_YOUR INSTRUCTIONS_: Make an exact copy of every entry.

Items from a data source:
= = = = =

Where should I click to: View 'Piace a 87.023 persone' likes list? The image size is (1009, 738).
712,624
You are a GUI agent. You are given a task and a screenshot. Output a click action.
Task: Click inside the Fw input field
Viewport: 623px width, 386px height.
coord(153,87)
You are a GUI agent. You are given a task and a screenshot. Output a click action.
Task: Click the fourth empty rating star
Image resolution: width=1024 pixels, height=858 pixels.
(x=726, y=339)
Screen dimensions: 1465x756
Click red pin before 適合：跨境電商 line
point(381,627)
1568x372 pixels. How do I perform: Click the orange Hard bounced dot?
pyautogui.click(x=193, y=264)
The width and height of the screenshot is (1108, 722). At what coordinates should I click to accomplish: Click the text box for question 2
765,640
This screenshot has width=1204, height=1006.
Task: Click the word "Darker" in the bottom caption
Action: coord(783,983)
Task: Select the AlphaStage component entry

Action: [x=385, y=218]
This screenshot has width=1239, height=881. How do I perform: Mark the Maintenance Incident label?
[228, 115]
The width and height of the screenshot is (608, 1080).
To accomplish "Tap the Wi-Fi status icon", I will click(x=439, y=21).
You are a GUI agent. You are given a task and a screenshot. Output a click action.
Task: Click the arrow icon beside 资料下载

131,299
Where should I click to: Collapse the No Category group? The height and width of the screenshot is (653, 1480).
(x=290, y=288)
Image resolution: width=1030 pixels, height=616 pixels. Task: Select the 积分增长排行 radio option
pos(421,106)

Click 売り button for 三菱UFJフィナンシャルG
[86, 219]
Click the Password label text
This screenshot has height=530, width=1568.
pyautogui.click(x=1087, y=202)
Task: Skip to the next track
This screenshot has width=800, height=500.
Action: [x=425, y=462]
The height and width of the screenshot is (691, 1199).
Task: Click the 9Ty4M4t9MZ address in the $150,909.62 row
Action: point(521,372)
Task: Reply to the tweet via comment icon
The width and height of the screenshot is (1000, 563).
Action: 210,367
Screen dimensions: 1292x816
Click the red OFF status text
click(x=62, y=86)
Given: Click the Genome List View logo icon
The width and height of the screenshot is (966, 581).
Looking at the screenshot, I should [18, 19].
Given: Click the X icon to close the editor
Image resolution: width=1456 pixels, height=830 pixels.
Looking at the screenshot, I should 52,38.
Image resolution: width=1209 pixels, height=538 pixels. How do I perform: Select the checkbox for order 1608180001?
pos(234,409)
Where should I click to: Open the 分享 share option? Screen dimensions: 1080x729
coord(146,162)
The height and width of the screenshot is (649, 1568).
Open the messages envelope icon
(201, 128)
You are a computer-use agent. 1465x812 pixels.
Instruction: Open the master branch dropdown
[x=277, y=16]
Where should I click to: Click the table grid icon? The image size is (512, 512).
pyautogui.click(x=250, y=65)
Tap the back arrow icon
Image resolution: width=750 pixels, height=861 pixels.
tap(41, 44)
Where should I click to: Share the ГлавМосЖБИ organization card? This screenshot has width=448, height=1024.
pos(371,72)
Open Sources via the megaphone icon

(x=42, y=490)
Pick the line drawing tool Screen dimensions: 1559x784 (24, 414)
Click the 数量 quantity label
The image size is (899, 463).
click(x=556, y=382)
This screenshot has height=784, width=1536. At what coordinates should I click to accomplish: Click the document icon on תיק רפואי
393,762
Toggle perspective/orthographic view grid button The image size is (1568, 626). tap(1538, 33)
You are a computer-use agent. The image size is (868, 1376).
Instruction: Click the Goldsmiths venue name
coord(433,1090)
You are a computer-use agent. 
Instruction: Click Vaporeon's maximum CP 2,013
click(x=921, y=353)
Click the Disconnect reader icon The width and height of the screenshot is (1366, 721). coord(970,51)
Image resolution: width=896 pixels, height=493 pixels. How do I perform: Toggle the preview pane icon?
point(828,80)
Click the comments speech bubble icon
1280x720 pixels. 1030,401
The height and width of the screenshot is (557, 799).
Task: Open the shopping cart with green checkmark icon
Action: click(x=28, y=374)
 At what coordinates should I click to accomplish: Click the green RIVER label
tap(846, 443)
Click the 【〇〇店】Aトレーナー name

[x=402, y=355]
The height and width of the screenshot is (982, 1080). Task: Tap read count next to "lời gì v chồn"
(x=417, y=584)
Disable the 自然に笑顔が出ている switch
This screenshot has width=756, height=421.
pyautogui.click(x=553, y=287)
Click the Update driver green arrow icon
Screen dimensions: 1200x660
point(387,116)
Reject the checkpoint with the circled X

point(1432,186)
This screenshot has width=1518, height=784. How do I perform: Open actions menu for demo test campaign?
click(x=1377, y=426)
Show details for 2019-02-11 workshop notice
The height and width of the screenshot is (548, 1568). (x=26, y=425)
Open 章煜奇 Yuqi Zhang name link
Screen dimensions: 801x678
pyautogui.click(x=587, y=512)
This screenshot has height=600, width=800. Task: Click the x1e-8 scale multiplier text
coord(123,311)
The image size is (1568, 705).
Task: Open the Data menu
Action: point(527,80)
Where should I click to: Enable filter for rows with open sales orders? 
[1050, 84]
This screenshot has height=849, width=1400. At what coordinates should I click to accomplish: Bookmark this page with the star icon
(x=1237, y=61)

= = = = =

_RESULT OF THE TASK_:
Where should I click to: View 'Piace a 87.023 persone' likes list? The image size is (1009, 738).
712,624
You are a GUI agent. You are given a task and a screenshot. Output a click action.
Task: Click inside the Fw input field
Viewport: 623px width, 386px height.
coord(153,87)
You are a GUI agent. You are given a task and a screenshot. Output a click action.
Task: Click the fourth empty rating star
Image resolution: width=1024 pixels, height=858 pixels.
(x=726, y=339)
Screen dimensions: 1465x756
Click red pin before 適合：跨境電商 line
point(381,627)
1568x372 pixels. How do I perform: Click the orange Hard bounced dot?
pyautogui.click(x=193, y=264)
The width and height of the screenshot is (1108, 722). At what coordinates should I click to accomplish: Click the text box for question 2
765,640
This screenshot has width=1204, height=1006.
Task: Click the word "Darker" in the bottom caption
Action: coord(783,983)
Task: Select the AlphaStage component entry

Action: [x=385, y=218]
This screenshot has width=1239, height=881. How do I perform: Mark the Maintenance Incident label?
[228, 115]
The width and height of the screenshot is (608, 1080).
To accomplish "Tap the Wi-Fi status icon", I will click(x=439, y=21).
You are a GUI agent. You are given a task and a screenshot. Output a click action.
Task: Click the arrow icon beside 资料下载

131,299
Where should I click to: Collapse the No Category group? The height and width of the screenshot is (653, 1480).
(x=290, y=288)
Image resolution: width=1030 pixels, height=616 pixels. Task: Select the 积分增长排行 radio option
pos(421,106)

Click 売り button for 三菱UFJフィナンシャルG
[86, 219]
Click the Password label text
This screenshot has height=530, width=1568.
pyautogui.click(x=1087, y=202)
Task: Skip to the next track
This screenshot has width=800, height=500.
Action: [x=425, y=462]
The height and width of the screenshot is (691, 1199).
Task: Click the 9Ty4M4t9MZ address in the $150,909.62 row
Action: point(521,372)
Task: Reply to the tweet via comment icon
The width and height of the screenshot is (1000, 563).
Action: 210,367
Screen dimensions: 1292x816
Click the red OFF status text
click(x=62, y=86)
Given: Click the Genome List View logo icon
The width and height of the screenshot is (966, 581).
Looking at the screenshot, I should [18, 19].
Given: Click the X icon to close the editor
Image resolution: width=1456 pixels, height=830 pixels.
Looking at the screenshot, I should 52,38.
Image resolution: width=1209 pixels, height=538 pixels. How do I perform: Select the checkbox for order 1608180001?
pos(234,409)
Where should I click to: Open the 分享 share option? Screen dimensions: 1080x729
coord(146,162)
The height and width of the screenshot is (649, 1568).
Open the messages envelope icon
(201, 128)
You are a computer-use agent. 1465x812 pixels.
Instruction: Open the master branch dropdown
[x=277, y=16]
Where should I click to: Click the table grid icon? The image size is (512, 512).
pyautogui.click(x=250, y=65)
Tap the back arrow icon
Image resolution: width=750 pixels, height=861 pixels.
tap(41, 44)
Where should I click to: Share the ГлавМосЖБИ organization card? This screenshot has width=448, height=1024.
pos(371,72)
Open Sources via the megaphone icon

(x=42, y=490)
Pick the line drawing tool Screen dimensions: 1559x784 (24, 414)
Click the 数量 quantity label
The image size is (899, 463).
click(x=556, y=382)
This screenshot has height=784, width=1536. At what coordinates should I click to accomplish: Click the document icon on תיק רפואי
393,762
Toggle perspective/orthographic view grid button The image size is (1568, 626). tap(1538, 33)
You are a computer-use agent. The image size is (868, 1376).
Instruction: Click the Goldsmiths venue name
coord(433,1090)
You are a computer-use agent. 
Instruction: Click Vaporeon's maximum CP 2,013
click(x=921, y=353)
Click the Disconnect reader icon The width and height of the screenshot is (1366, 721). coord(970,51)
Image resolution: width=896 pixels, height=493 pixels. How do I perform: Toggle the preview pane icon?
point(828,80)
Click the comments speech bubble icon
1280x720 pixels. 1030,401
The height and width of the screenshot is (557, 799).
Task: Open the shopping cart with green checkmark icon
Action: click(x=28, y=374)
 At what coordinates should I click to accomplish: Click the green RIVER label
tap(846, 443)
Click the 【〇〇店】Aトレーナー name

[x=402, y=355]
The height and width of the screenshot is (982, 1080). Task: Tap read count next to "lời gì v chồn"
(x=417, y=584)
Disable the 自然に笑顔が出ている switch
This screenshot has width=756, height=421.
pyautogui.click(x=553, y=287)
Click the Update driver green arrow icon
Screen dimensions: 1200x660
point(387,116)
Reject the checkpoint with the circled X

point(1432,186)
This screenshot has width=1518, height=784. How do I perform: Open actions menu for demo test campaign?
click(x=1377, y=426)
Show details for 2019-02-11 workshop notice
The height and width of the screenshot is (548, 1568). (x=26, y=425)
Open 章煜奇 Yuqi Zhang name link
Screen dimensions: 801x678
pyautogui.click(x=587, y=512)
This screenshot has height=600, width=800. Task: Click the x1e-8 scale multiplier text
coord(123,311)
The image size is (1568, 705).
Task: Open the Data menu
Action: point(527,80)
Where should I click to: Enable filter for rows with open sales orders? 
[1050, 84]
This screenshot has height=849, width=1400. At what coordinates should I click to accomplish: Bookmark this page with the star icon
(x=1237, y=61)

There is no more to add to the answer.